Dole-Led Senate Laps House In Setting Pace in Washington
WASHINGTON — During the first year of the Republican "revolution," nobody was abler with a bayonet than Rep. Mark Souder.
The moment House Speaker Newt Gingrich showed any sign of tempering his bid to shrink the federal government, the Indiana freshman Republican would publically poke him. Capitol Hill reporters liked his candor. The Speaker, most often, did not.
But last week, the irrepressible Mr. Souder stopped talking. No entreaties, no jibes, no explanation.
His silence demonstrates how much things have changed in the House since Senate majority leader Bob Dole notched the GOP presidential nomination. These days, the party's agenda, and most of the headlines, come from the Senate.
For House Republicans, particularly freshmen, it's time to rally behind Senator Dole and focus on November. While they point to several legislative triumphs, including House passage of much of the Contract With America, Mr. Gingrich's foot soldiers have made little headway in opinion polls. For many, the goal is no longer ransacking federal Washington, but getting reelected.
"We got trampled by the White House in the budget negotiations, and we took a beating in the press," says one prominent GOP freshman. "It's taking a while for some of our members to get their sea legs back."
Indeed, Ohio Rep. John Boehner, a member of Gingrich's leadership team, concedes that there is "a little apprehension now" among House Republicans. Last year at this time, he recalls, they were in "high gear." But after a bruising winter and a distracting primary season, Mr. Boehner says, the revolution has hit a lull.
In recent days, Democrats have poured into this gap in the GOP ramparts, stalling the Dole agenda in the Senate and stirring up a fight over raising the minimum wage. A $60-million ad campaign sponsored by organized labor has, according to Boehner, "pummeled" many GOP members.
One of those targeted by labor is Rep. Dick Chrysler, of Michigan. "They're lying," says Mr. Chrysler, arguing that one TV spot running in his district accuses him of voting against the minimum wage, though no vote has been held. "I hope [labor leaders] realize that if we win this election, they're finished."
His frustration is understandable. Some pollsters suggest Democrats could reclaim control of the House. This prospect, some members say, has led them to watch their tongues. "Some of us are thinking about ways not to lose, rather than ways to win," says Oklahoma Rep. J.C. Watts (R). "I've seen a bit of that."
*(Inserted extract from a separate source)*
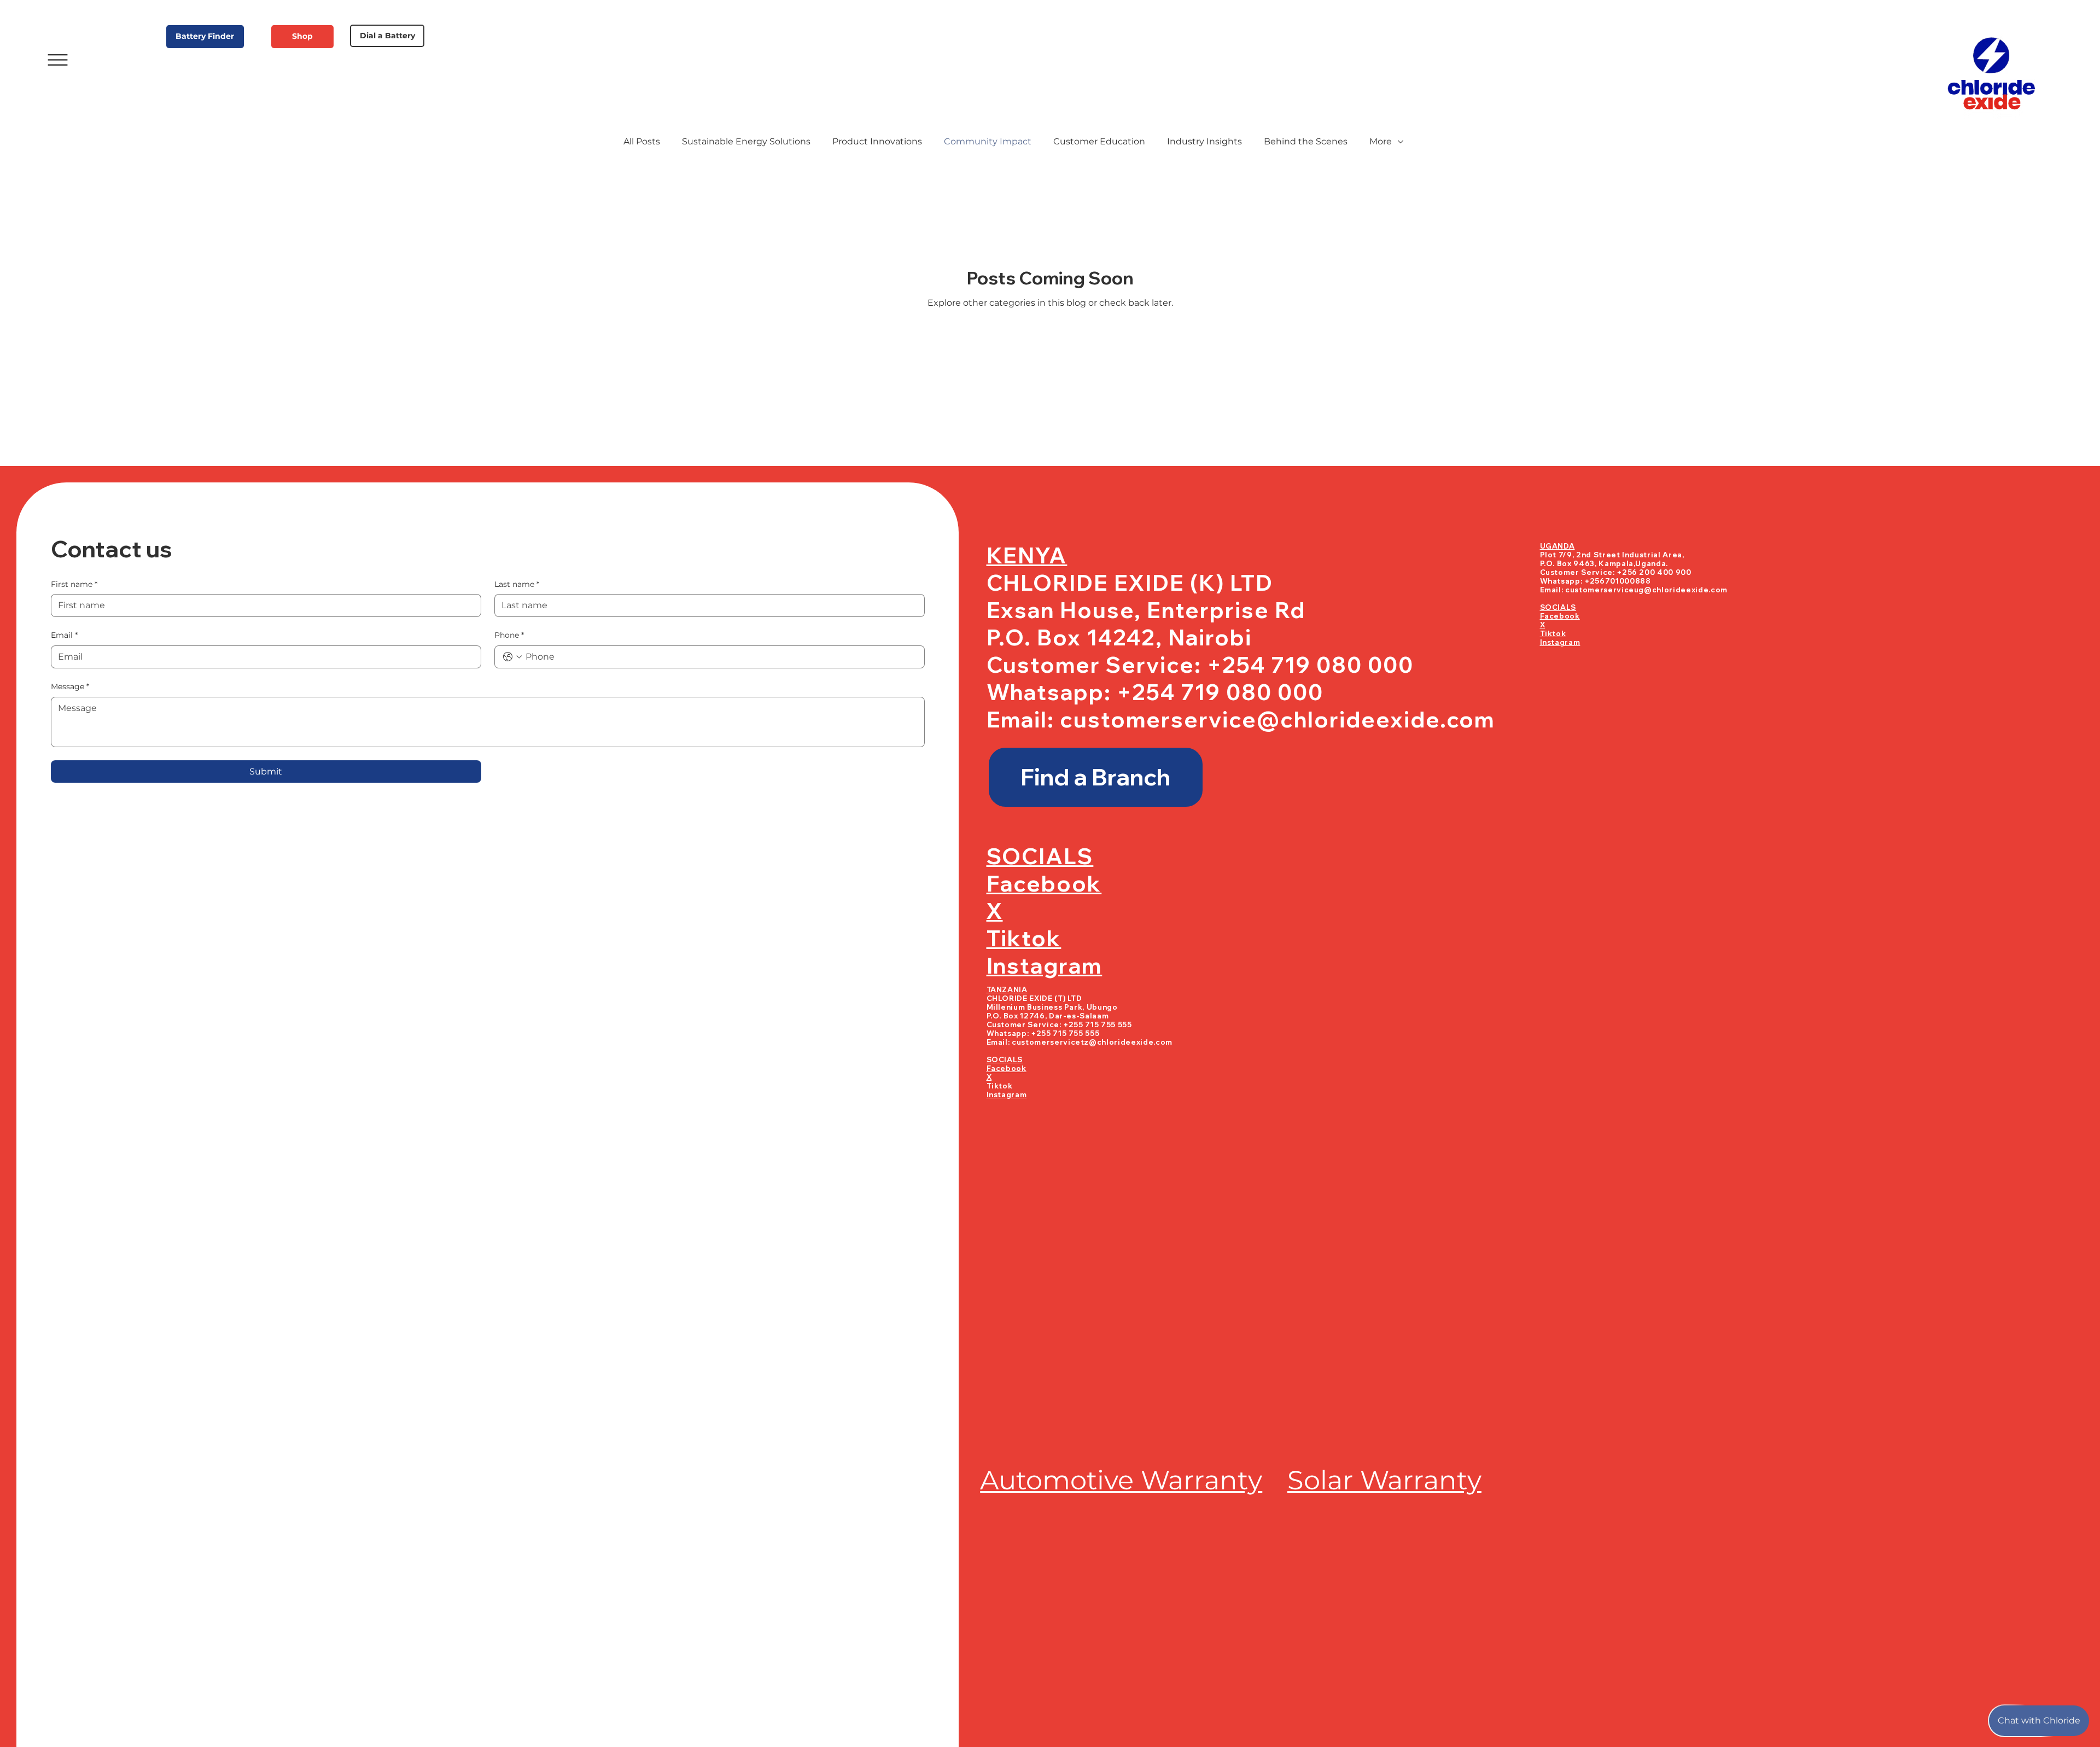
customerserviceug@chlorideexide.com (1646, 589)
He acknowledges the loss of momentum has chastened many of his colleagues. "Whenever you come to this place, and you're not immediately involved in seeking reelection, things can never go fast enough," he says. "It just takes time to get things through the system."
The House's diminished profile is exemplified by the behavior of Gingrich himself. After an uncharacteristic period of silence, and a decision to cede control of daily operations to majority leader Dick Armey, he has reemerged as a cog in the Dole election team. He does most of his talking now in carefully chosen venues.
In an interview with The Washington Times, Gingrich noted that "it is Dole who will set the agenda for the summer and the fall, and nobody else can do that." He also predicted that the House would pass a minimum-wage increase - a victory for Democrats and GOP moderates.
Adding to the House's woes is a one-man assault by New York Sen. Alfonse D'Amato, who has blamed House members in part for the party's poor approval ratings. Since Dole's primary triumph, House members seem loath to attack the more-moderate Senate, which they once blasted for stalling their agenda.
Yet few House Republicans paint a purely bleak portrait. Voters will appreciate their passage of landmark telecommunications and agricultural reforms, they say, as well as the 1996 budget, which shaved $23 billion from the deficit. Florida Rep. Joe Scarborough (R) acknowledges that senators have held sway in closed-door conference meetings lately, but he says House members, particularly freshmen, are becoming increasingly vocal. "We are every bit as relevant as the Senate was last year," he says. "Even if we are not leading the way on major issues, we're still letting the Senate know what they can and can't get away with."
Arizona Rep. J.D. Hayworth (R) explains that the decline in GOP unity this year reflects the nature of the agenda: Items like agricultural reforms and the minimum wage, he says, tend to break along regional lines, unlike the Contract, which enjoyed broad support.
Even Souder offers an explanation for his vanishing act. He has been swamped with committee work, he says, and has grown wary of tweaking the leadership as the election approaches. Yet he acknowledges the mood is less electric. "It's always more fun when you're on a roll," he says. "It's like marriage, or a first date, or a new job. You come in idealistic, and sometimes you are deluged with disappointment. I think that applies to some of us."